In response, Sally sang at the top of her voice, some of her best music – music which her ex had always said, unkindly, was like a dark spell. She sang the anthemic chorus from “Falling Through”:

Oh he should’ve given you love he should’ve given you

Oh he should’ve given you trust he should’ve given you

Oh he should’ve given you hope he should’ve given you

He’s just got you falling in love and now you’re falling…

As she sang, the accompanied version erupted from the clouds with a thumping beat and the heavenly fiddle playing of Gina Burgess. The spell seemed to work, as both guys, and the pick up truck, dissolved into ocean. Sally suddenly found herself astride a dolphin, riding it across the water, barely touching the surface.
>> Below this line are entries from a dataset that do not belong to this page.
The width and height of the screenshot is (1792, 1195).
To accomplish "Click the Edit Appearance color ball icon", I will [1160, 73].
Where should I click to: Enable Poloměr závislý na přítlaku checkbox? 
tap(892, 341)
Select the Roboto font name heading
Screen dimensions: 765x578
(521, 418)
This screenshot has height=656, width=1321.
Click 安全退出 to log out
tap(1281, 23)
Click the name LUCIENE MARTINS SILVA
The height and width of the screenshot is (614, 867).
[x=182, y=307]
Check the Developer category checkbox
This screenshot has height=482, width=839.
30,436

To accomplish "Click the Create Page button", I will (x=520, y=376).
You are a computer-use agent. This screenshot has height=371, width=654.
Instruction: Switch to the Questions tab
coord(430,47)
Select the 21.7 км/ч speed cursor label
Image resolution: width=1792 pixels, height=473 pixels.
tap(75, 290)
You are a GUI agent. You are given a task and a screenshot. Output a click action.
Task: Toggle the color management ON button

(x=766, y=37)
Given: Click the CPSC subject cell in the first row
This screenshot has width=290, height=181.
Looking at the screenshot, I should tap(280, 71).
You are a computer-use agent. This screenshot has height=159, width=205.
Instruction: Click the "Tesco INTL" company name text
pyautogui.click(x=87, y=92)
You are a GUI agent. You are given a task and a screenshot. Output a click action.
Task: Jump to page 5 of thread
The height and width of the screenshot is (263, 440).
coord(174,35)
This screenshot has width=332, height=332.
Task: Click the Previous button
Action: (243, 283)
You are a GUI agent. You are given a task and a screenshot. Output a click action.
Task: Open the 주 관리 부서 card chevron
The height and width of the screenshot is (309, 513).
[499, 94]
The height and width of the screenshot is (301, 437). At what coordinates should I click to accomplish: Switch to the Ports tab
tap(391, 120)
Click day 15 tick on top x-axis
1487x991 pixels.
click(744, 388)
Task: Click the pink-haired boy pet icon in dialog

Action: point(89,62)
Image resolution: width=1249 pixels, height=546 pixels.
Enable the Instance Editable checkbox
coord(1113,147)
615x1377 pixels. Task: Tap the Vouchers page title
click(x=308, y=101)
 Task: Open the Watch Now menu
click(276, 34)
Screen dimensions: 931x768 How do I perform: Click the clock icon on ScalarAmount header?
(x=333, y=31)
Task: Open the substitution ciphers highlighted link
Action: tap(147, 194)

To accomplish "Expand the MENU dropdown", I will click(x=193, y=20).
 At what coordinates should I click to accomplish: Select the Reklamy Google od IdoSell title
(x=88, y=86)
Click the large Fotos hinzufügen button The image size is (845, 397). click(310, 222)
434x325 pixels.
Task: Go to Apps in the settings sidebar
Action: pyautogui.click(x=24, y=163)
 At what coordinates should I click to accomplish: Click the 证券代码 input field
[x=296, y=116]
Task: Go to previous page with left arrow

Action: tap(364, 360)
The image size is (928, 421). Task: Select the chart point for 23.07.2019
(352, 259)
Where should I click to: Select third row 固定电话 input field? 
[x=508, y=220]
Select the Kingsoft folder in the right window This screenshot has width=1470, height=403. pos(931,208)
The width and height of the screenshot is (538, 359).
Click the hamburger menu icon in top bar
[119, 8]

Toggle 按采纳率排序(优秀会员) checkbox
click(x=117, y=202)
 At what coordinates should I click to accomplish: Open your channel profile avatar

She turned to see her mysterious man, her hero, was riding a dolphin beside her. They laughed together with abandon; she awoke.

Two hours later, Sally had an inexplicable sharp headache. She went to the kitchen to pour herself some water, and thought she may as well make some breakfast. She was sure she wouldn’t be getting any more sleep. She moved slowly and mindfully, to bring herself back to normality. She threw olive oil into a small pan, cracked an organic egg and scrambled it up. She threw in already cut and prepped veggies from a Tupperware container in the fridge, then threw in some organic spinach and spices. While the pan was heating she turned the oven on to 350, and warmed up a small wrap. When it was all done she lay it on a small yellow plate, cut up some avocado with it and grated organic marble cheese over it. Finally, some salsa. It was all washed down with a smoothie drunk through the usual purple stainless steel straw. While eating it Sally brewed some coffee on the stove in an espresso maker.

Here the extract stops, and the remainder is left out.